System prompts for LLMs don’t just specify what the model should do – they also include safeguards that establish boundaries for what the model should not do. “Jailbreaking,” a conventional concept in software systems where hackers reverse engineer systems and exploit vulnerabilities to conduct privilege escalation, has emerged as the main attack vector to bypass these safeguards and elicit harmful content from Large Language Models (LLMs).

Differentiating Between Prompt Injection & Jailbreaking

While the phrases “prompt injection” and “jailbreaking” are often used interchangeably, they are not the same thing – “Prompt injection” involves manipulating model responses through specific inputs to alter its behavior, while jailbreaking is a severe form of prompt injection where the attacker specifically aims to make the model disregard its safety protocols entirely. The key distinction is that standard prompt injections typically seek to steer the model toward producing harmful or incorrect outputs within a single query, whereas jailbreaking attempts to completely dismantle a model’s safety mechanisms.

In practice, these techniques are often related – prompt injections can be used as a method to jailbreak an LLM, and successful jailbreaking tactics can clear the path for subsequent prompt injections by removing the safeguards that would normally prevent them.

AI Jailbreaking Attack Approaches

Generally, jailbreaking attacks are organized into either of two approaches, referred to as “classes of attacks” – prompt-level jailbreaks, or token-level jailbreaks. While both approaches have been shown to bypass LLM alignment guardrails, they operate at different levels of abstraction and exploit different LLM system vulnerabilities.

What Is A “Prompt-level” Jailbreak?

Prompt-level jailbreaks are human-crafted adversarial inputs designed to bypass the safety mechanisms of large language models.
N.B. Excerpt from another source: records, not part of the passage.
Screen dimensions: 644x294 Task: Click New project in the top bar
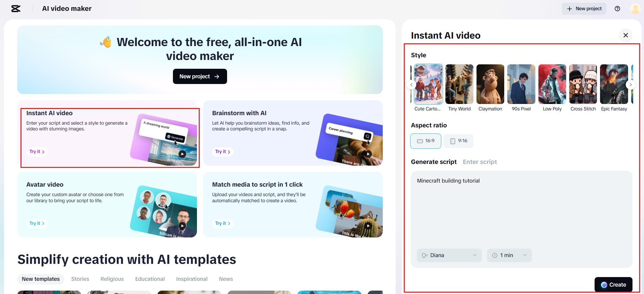coord(584,9)
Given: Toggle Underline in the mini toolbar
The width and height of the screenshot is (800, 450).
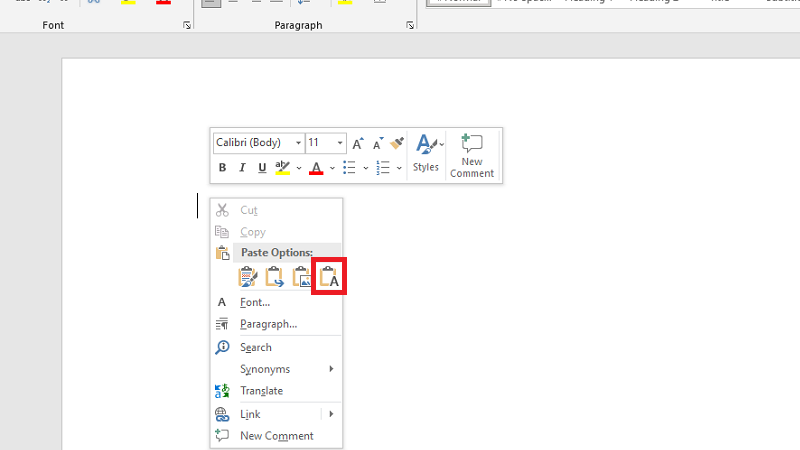Looking at the screenshot, I should (x=262, y=168).
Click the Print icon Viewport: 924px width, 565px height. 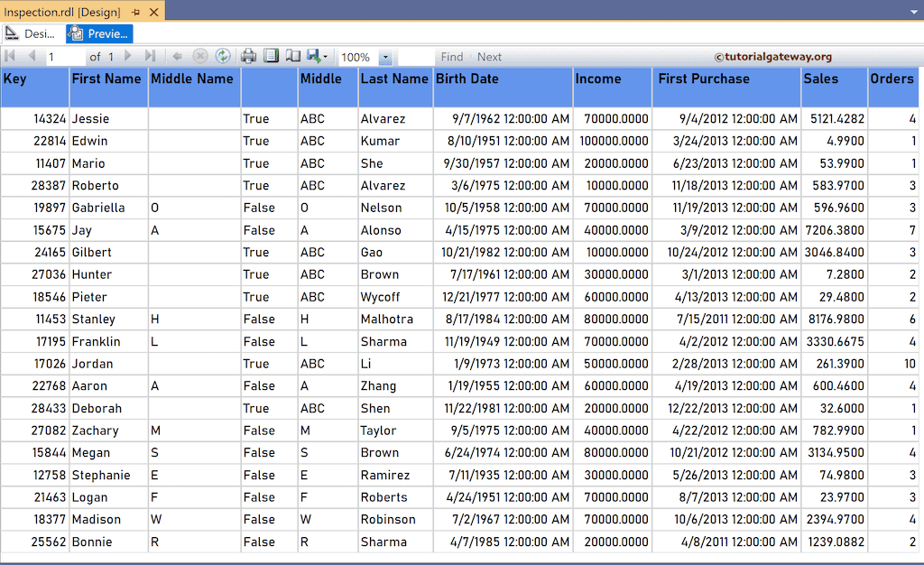click(247, 56)
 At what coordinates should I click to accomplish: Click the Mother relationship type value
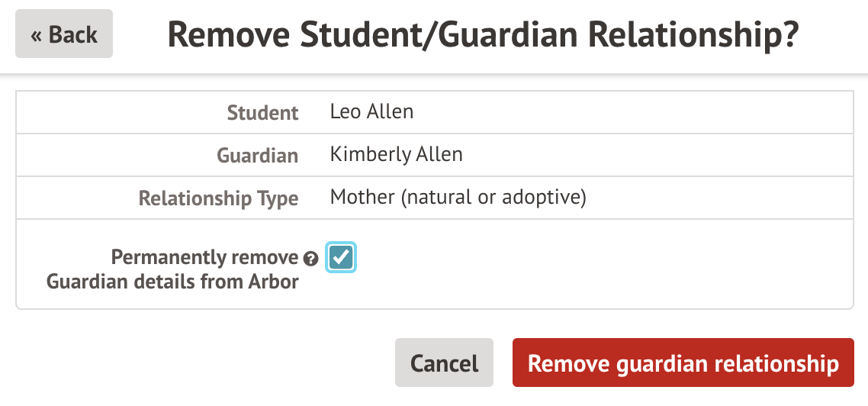pyautogui.click(x=458, y=198)
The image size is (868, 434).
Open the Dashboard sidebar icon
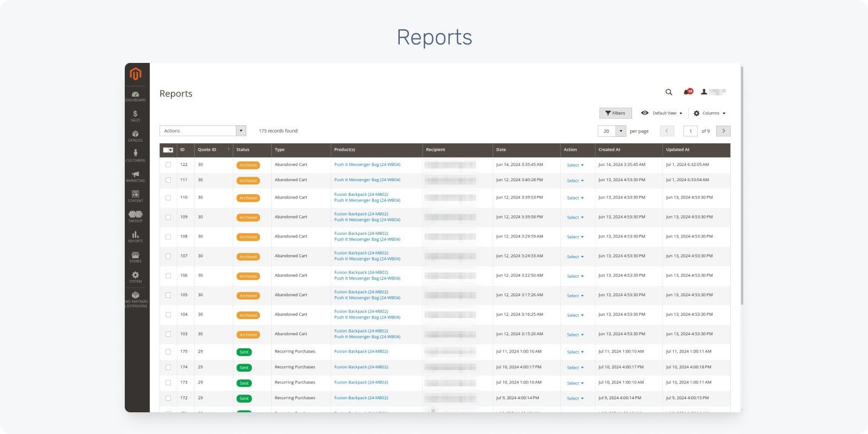click(135, 96)
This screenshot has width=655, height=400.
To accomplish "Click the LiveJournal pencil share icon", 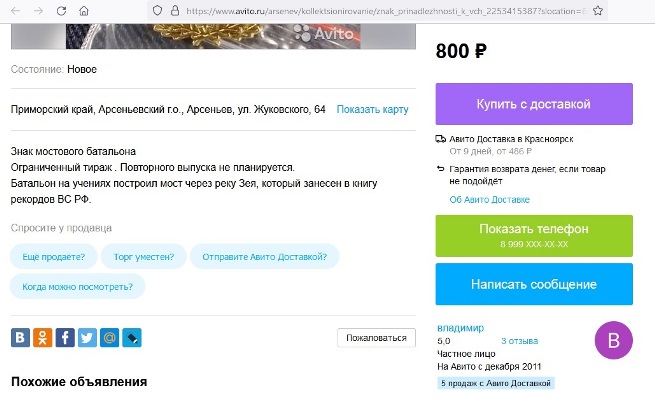I will [x=131, y=337].
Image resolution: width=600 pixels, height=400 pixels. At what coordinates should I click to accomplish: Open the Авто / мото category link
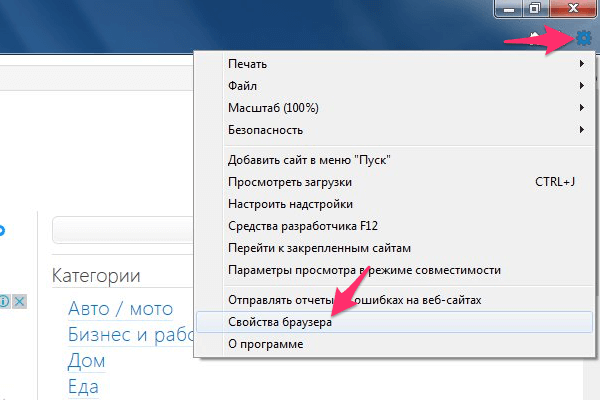pos(120,309)
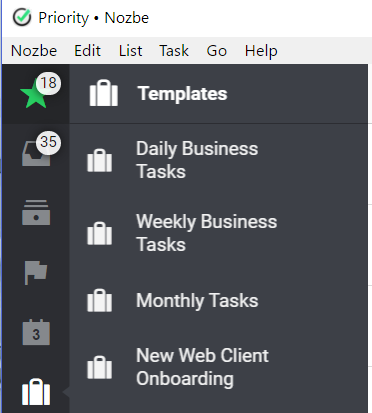
Task: Click the Templates header suitcase icon
Action: 104,93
These attacks exploit vulnerabilities in how models process natural-language instructions, working at the interface layer rather than targeting the underlying architecture, and they rely on social-engineering-based, semantically meaningful, prompts that elicit objectionable content from LLMs by leveraging linguistic creativity rather than automated optimization. Common prompt-level strategies include role-playing scenarios where the LLM pretends to be an entity engaging in a “game” that creates a context for ignoring restrictions and hypothetical framing that presents harmful requests as purely theoretical.

What Is A “Token-level” Jailbreak?

Token-level jailbreaks are automated adversarial attacks that manipulate individual tokens in an input to bypass LLM safety mechanisms. Unlike prompt-level jailbreaks, which use human-crafted natural language, token-level attacks operate at a more fundamental level of the model’s processing pipeline and optimize inputs algorithmically to exploit how models interpret sequences of characters. These sophisticated attacks typically involve algorithmic token manipulation, rather than linguistic creativity. Key mechanisms include token optimization, sparse token manipulation, and exploitation of special characters or token boundaries, and token-level jailbreaks often exploit the boundaries between tokens, find blind spots in the model’s training data, or manipulate character representations that produce unexpected behaviors when processed.

The automated, optimization-driven, nature of token-level jailbreaks makes them particularly challenging to defend against – they target fundamental aspects of how a model processes inputs and can bypass higher-level safety mechanisms that focus on semantic meaning rather than token-level patterns.

Final Thoughts

Despite significant efforts to defend against jailbreaks, the complex nature of text inputs, and the blurred boundary between data and executable instructions, have allowed adversaries to systematically discover adversarial prompts that result in undesirable completions. These vulnerabilities are not merely isolated phenomena, but are inherent to how models are currently trained. As a result, while developers can implement safeguards in system prompts and input handling to help mitigate prompt injection attacks, effective prevention of jailbreaking requires ongoing updates to model training and safety mechanisms – creating a continuous security challenge.

The need for scalable, functional, safety mechanisms in AI is pressing, and it is clear that LLMs are not yet suited for wide-scale deployment in safety-critical domains. With methods of attack quickly outpacing the robustness of well-engineered defenses, and unavoidable security risks existing in the actual architecture of LLM models, perhaps it’s better that we never try to integrate strong AI into our essential infrastructure, such as energy, emergency, and medical systems.